Mons Meg, wrought-iron bombard bought by Philip the Good, duke of Burgundy, from Jean Cambier, dealer in artillery, 1449. Edinburgh Castle.

Mons Meg, currently preserved and displayed at Edinburgh Castle, is certainly one of the most iconic late medieval guns. A 1454 gift of Philip the Good, duke of Burgundy, to James II, king of Scots, this impressive wrought-iron bombard weighing almost 7 tons has spurred the imagination and research of generations of amateurs and historians alike. The technological history of this gun has been examined thoroughly: it consists of an iron powder chamber and iron reinforcing circles layered around longitudinally aligned bars to form an explosion-resistant and solidly welded barrel.
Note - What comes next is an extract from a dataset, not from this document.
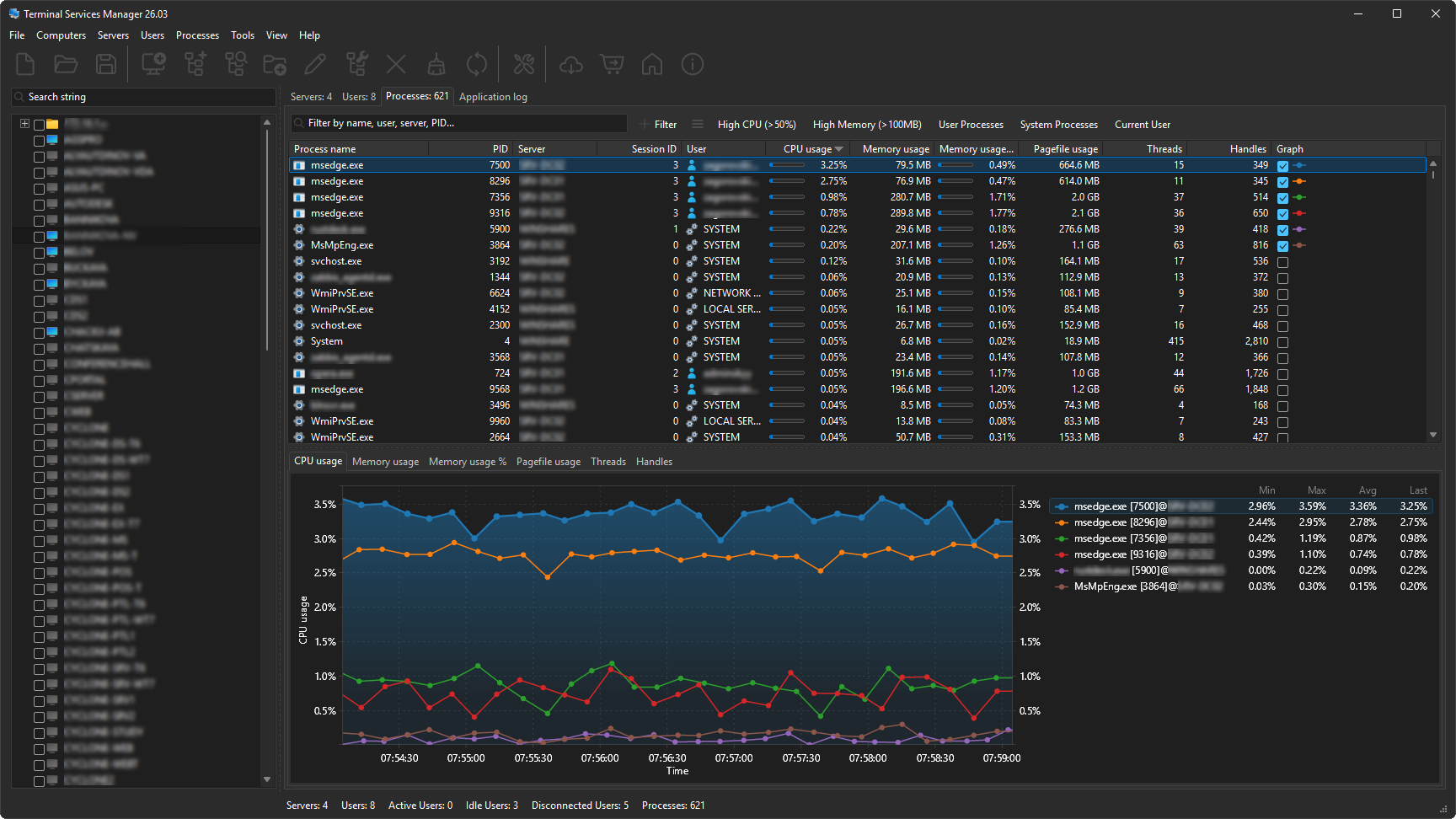Apply the High CPU (>50%) filter

(757, 125)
However, beyond technological prowess and diplomatic exchange, the gun also tells another story: that of military entrepreneurs from Hainault in present-day Belgium, the Cambier family, at the height of their business success when the gun was first bought by Philip in 1449. Yet, its gift to James II, only five years later, already announced their subsequent demise as their wrought-iron merchandise was quickly becoming outdated.
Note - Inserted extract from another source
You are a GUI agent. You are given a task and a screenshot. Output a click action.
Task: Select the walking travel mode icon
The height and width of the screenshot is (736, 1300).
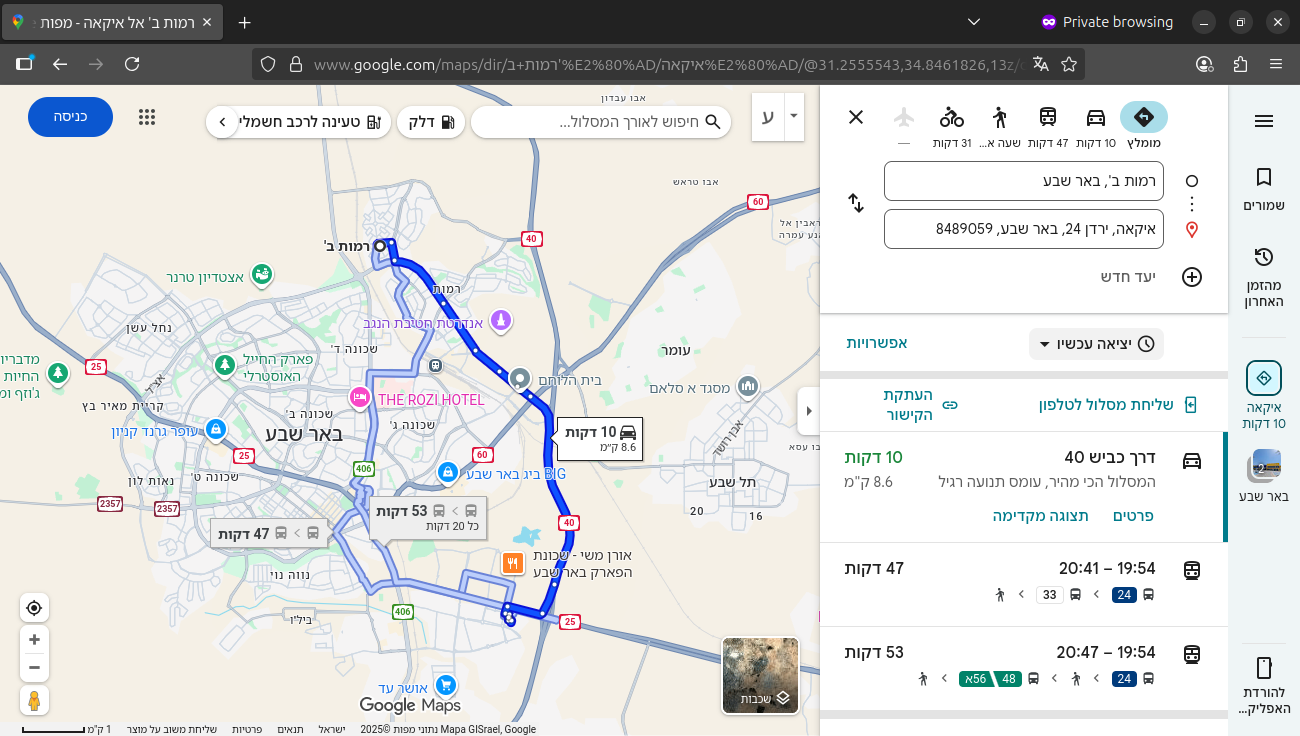coord(1000,118)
The Cambier story is one of military entrepreneurship avant-la-lettre curtailed by the development of state-led industries for gunpowder weaponry. Hence, it prefigures challenges raised by, and unsatisfactory responses to, the increasing demands for military supplies to growing dynastic armies. These challenges would be essential to the emergence of the Early Modern contractor state as the latter opted to significantly outsource both levies of manpower and production of materials in the context of a European-wide fiscal-military system. As Pepijn Brandon, Marjolein ‘t Hart and Rafael Torres Sanchez highlighted for the 18th century (2018), military entrepreneurship should not be defined too narrowly. It encompasses a wide range of (usually) private investments in resources needed for (usually) public warfare. These resources, or “assets” as defined in our Fiscal-Military System ERC-project, include credit, manpower, materials, and information. Often considered an Early Modern phenomenon, diversified and large-scale military entrepreneurship is, however, already apparent in the Cambier family’s commercial activities in the mid-15th century. Along with a limited number of other merchants, the Cambier business did indeed provide for the Burgundian dynastic state’s military needs, reaching an almost monopolistic position as a supplier of artillery-related materials.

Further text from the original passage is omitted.